> _TUGAS DAN LATIHAN_:
a: Ketik ulang bagian teks tentang pengendalian konflik dari "penyelesaian konflik. Stimulasi" sampai dengan "kinerja anggota organisasi.".
b: Jawablah pertanyaan berikut berdasarkan teks tentang pengendalian konflik.
(i) Menurut Gibson, pemilihan resolusi konflik yang cocok tergantung pada apa?
(ii) Menurut Handoko, apa saja tiga cara dalam menghadapi konflik?
(iii) Kapan stimulasi konflik diperlukan?

━━ TEKS KUTIPAN

Namun pada kenyataannya, tidak ada teknik/pendekatan
dalam pengendalian konflik yang pasti dapat digunakan dalam segala situasi,
karena setiap pendekatan mempunyai kelebihan dan kekurangan dengan situasi dan
kondisi yang berbeda. Gibson, mengatakan, memilih resolusi konflik yang cocok
tergantung pada faktor faktor penyebabnya, dan penerapan manajemen konflik
secara tepat dapat meningkatkan kreativitas, dan produktivitas bagi pihak-pihak
yang mengalami[22]. Sedangkan
menurut Handoko, secara umum, terdapat tiga cara dalam menghadapi konflik
yaitu, (1) stimulasi konflik, (2) pengurangan atau penekanan konflik, dan (3)
penyelesaian konflik. Stimulasi konflik diperlukan apabila satuan-satuan kerja
di dalam organisasi terlalu lambat dalam melaksanakan pekerjaan karena tingkat
konflik rendah. Situasi konflik terlalu rendah akan menye-babkan para karyawan
takut berinisiatif akhirnya menjadi pasif. Perilaku dan peluang yang dapat
mengarahkan individu atau kelompok untuk bekerja lebih baik diabaikan, anggota
kelompok saling bertoleransi terhadap kelemahan dan kejelekan pelaksanaan
pekerjaan. Pimpinan (manajer) organisasi perlu merangsang timbulnya persaingan
dan konflik yang dapat mempunyai dampak peningkatan kinerja anggota organisasi.

━━━━
━━ DATA YANG DIBERIKAN

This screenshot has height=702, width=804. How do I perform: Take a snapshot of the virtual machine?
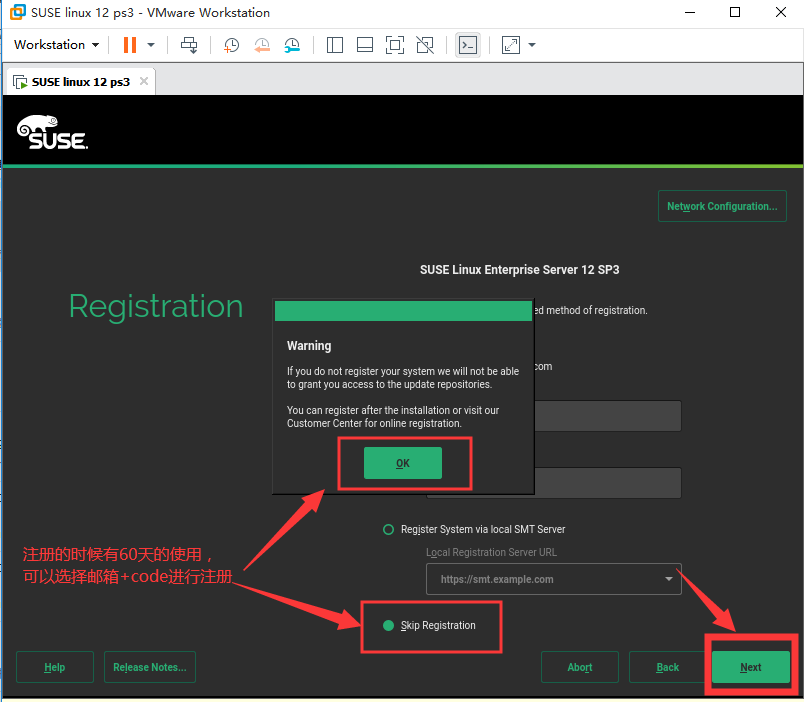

━━━━

> _JAWABAN LATIHAN_:
a:
penyelesaian konflik. Stimulasi konflik diperlukan apabila satuan-satuan kerja
di dalam organisasi terlalu lambat dalam melaksanakan pekerjaan karena tingkat
konflik rendah. Situasi konflik terlalu rendah akan menye-babkan para karyawan
takut berinisiatif akhirnya menjadi pasif. Perilaku dan peluang yang dapat
mengarahkan individu atau kelompok untuk bekerja lebih baik diabaikan, anggota
kelompok saling bertoleransi terhadap kelemahan dan kejelekan pelaksanaan
pekerjaan. Pimpinan (manajer) organisasi perlu merangsang timbulnya persaingan
dan konflik yang dapat mempunyai dampak peningkatan kinerja anggota organisasi.

b:
(i) Tergantung pada faktor-faktor penyebabnya.
(ii) Stimulasi konflik, pengurangan atau penekanan konflik, dan penyelesaian konflik.
(iii) Apabila satuan-satuan kerja di dalam organisasi terlalu lambat dalam melaksanakan pekerjaan karena tingkat konflik rendah.